▶ **TASK BRIEF**: Beginning with the line that holds "Where should I click to: Click the Share", retype the rest of the listing exactly, last line included.

▶ **DATA SHOWN**:
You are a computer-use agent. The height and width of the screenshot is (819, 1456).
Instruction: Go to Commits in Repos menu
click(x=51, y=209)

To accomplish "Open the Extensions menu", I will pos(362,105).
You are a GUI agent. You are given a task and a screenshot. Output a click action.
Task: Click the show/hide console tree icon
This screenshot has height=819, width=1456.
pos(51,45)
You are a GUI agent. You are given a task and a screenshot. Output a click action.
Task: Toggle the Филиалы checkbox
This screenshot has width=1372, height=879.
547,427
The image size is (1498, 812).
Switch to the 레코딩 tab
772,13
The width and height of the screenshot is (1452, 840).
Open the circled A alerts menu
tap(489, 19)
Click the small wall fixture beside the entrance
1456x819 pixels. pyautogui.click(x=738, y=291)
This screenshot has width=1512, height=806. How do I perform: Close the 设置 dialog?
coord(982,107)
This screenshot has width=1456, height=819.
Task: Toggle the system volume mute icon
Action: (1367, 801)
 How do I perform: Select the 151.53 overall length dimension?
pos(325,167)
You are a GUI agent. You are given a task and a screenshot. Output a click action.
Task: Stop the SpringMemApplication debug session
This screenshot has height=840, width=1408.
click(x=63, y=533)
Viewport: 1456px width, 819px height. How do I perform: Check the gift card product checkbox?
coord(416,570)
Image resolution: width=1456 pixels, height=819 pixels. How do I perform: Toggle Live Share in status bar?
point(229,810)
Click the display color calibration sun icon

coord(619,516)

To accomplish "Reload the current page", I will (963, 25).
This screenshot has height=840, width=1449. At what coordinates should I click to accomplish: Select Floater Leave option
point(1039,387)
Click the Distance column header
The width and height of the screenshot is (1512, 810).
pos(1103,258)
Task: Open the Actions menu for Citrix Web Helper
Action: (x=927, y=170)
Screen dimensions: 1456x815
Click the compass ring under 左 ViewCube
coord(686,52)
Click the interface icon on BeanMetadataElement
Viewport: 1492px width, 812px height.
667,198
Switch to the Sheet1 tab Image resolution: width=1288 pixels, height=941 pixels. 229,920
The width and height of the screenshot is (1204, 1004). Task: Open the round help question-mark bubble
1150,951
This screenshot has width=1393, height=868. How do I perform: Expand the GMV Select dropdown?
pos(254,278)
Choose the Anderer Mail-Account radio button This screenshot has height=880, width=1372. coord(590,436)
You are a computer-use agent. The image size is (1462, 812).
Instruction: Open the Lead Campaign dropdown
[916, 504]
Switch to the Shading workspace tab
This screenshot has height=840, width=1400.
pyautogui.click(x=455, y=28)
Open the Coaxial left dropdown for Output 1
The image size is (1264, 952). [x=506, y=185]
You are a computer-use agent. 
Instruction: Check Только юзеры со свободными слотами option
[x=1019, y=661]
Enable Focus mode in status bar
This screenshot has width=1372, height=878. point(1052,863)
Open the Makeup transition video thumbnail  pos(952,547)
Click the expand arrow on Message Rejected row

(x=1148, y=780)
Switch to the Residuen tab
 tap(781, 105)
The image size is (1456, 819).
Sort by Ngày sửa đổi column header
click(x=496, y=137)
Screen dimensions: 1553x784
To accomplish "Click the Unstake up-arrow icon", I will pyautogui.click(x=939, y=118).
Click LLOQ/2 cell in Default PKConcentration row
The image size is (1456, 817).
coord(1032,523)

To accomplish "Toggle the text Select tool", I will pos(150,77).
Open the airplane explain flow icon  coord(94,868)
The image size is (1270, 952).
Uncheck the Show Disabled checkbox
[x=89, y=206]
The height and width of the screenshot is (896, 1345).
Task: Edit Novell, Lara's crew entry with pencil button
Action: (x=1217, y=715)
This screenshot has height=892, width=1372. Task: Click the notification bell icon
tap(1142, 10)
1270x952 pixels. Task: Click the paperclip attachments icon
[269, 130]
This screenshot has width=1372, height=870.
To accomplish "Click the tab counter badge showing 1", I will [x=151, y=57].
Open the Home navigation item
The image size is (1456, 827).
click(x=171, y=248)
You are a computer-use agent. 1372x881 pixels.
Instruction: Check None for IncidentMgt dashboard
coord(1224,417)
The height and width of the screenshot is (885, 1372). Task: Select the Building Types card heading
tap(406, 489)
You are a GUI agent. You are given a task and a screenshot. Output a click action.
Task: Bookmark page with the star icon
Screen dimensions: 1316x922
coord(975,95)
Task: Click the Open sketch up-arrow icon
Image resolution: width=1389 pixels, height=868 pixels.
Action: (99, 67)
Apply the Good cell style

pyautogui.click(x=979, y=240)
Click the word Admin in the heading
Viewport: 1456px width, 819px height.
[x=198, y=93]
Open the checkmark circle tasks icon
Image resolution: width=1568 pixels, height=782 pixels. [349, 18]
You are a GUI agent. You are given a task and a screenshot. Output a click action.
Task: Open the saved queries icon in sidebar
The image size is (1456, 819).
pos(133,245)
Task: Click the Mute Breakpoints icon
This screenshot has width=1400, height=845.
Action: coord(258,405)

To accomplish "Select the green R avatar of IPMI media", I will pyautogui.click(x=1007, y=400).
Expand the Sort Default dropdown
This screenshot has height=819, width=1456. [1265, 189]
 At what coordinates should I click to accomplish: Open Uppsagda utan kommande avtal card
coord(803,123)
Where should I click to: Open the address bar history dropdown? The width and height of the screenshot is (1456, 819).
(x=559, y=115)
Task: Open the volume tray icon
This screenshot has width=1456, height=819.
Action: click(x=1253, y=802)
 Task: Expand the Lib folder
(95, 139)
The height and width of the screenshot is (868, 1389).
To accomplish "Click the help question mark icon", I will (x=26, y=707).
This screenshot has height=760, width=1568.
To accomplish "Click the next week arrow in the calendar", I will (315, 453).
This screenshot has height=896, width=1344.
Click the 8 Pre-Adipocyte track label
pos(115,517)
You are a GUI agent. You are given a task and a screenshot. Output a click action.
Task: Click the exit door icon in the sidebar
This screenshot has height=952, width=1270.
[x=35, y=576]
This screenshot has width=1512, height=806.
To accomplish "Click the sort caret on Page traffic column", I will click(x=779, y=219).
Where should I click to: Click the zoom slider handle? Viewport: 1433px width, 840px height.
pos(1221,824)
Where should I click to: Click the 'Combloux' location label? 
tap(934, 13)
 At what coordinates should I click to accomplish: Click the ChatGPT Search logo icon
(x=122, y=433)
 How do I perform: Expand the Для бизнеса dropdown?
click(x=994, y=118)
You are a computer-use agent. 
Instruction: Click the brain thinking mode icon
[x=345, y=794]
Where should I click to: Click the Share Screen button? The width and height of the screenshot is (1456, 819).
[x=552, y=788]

▶ **ANSWER SPACE**:
Where should I click to: Click the Share Screen button? The width and height of the screenshot is (1456, 819).
[x=552, y=788]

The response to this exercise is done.